Mais les ressemblances, en dépit de ces décalages, ne doivent pas nous empêcher de remarquer les différences.
Aux XIXe et XXe siècles, les missionnaires apprennent les langues locales, ils agissent non pas en se superposant aux cultures autochtones mais en les pénétrant et ils favorisent la création d’un clergé et d’une hiérarchie locaux. Ils se conforment en cela aux directives publiées par Rome depuis la célèbre instruction aux vicaires apostoliques du Tonkin remontant à la lointaine année 1659 – un document pontifical qui voyait loin et que l’on cite plus qu’on ne le connaît – répétées dans toutes les directives pontificales suivantes et reprises dans l’encyclique « Maximum illud » que Benoît XV publia en 1919. Alors que la colonie est une conquête de territoires, d’espaces et de ressources, une opération de pouvoir, la mission est une tentative de greffe du christianisme sans altération des cultures locales.

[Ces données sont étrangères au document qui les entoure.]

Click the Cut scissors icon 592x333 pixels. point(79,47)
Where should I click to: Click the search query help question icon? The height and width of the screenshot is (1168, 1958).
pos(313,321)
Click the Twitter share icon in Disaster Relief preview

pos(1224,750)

L’opération n’a pas toujours été réalisée avec toute la clarté nécessaire, mais l’intention était bien celle-là. Comboni disait que la présence missionnaire en « Nigritie » – comme on appelait alors l’Afrique – devait durer jusqu’au moment où il y aurait une population catholique locale et qu’alors il faudrait y mettre fin. C’est exactement ce qui s’est passé au Soudan, le territoire où se trouvait sa mission et où il existe aujourd’hui une hiérarchie soudanaise, sous la direction de laquelle agissent les missionnaires comboniens. « Sauver l’Afrique par l’Afrique » était sa devise, qui exprime justement cette intention. Arriver, christianiser, créer une Église locale et puis s’en aller.
Si nous examinons a posteriori l’histoire du colonialisme européen, nous percevons plus clairement la différence entre le colonialisme et la mission. Le colonialisme a explosé, en laissant derrière lui des séquelles qui ont dévasté et qui continuent à dévaster les continents extra-européens. La mission n’a pas explosé, elle a survécu à l’époque coloniale, elle s’est transformée et elle a donné naissance à ce que l’on appelle les jeunes Églises, qui sont pourvues d’un clergé et d’une hiérarchie indigènes.
Aujourd’hui il y a au Sacré Collège des dizaines de cardinaux provenant de pays africains ou asiatiques qui ont été des colonies jusqu’au second après-guerre. Les missions ont servi à développer le catholicisme à l’échelle planétaire et à l’inculturer dans les nouvelles populations.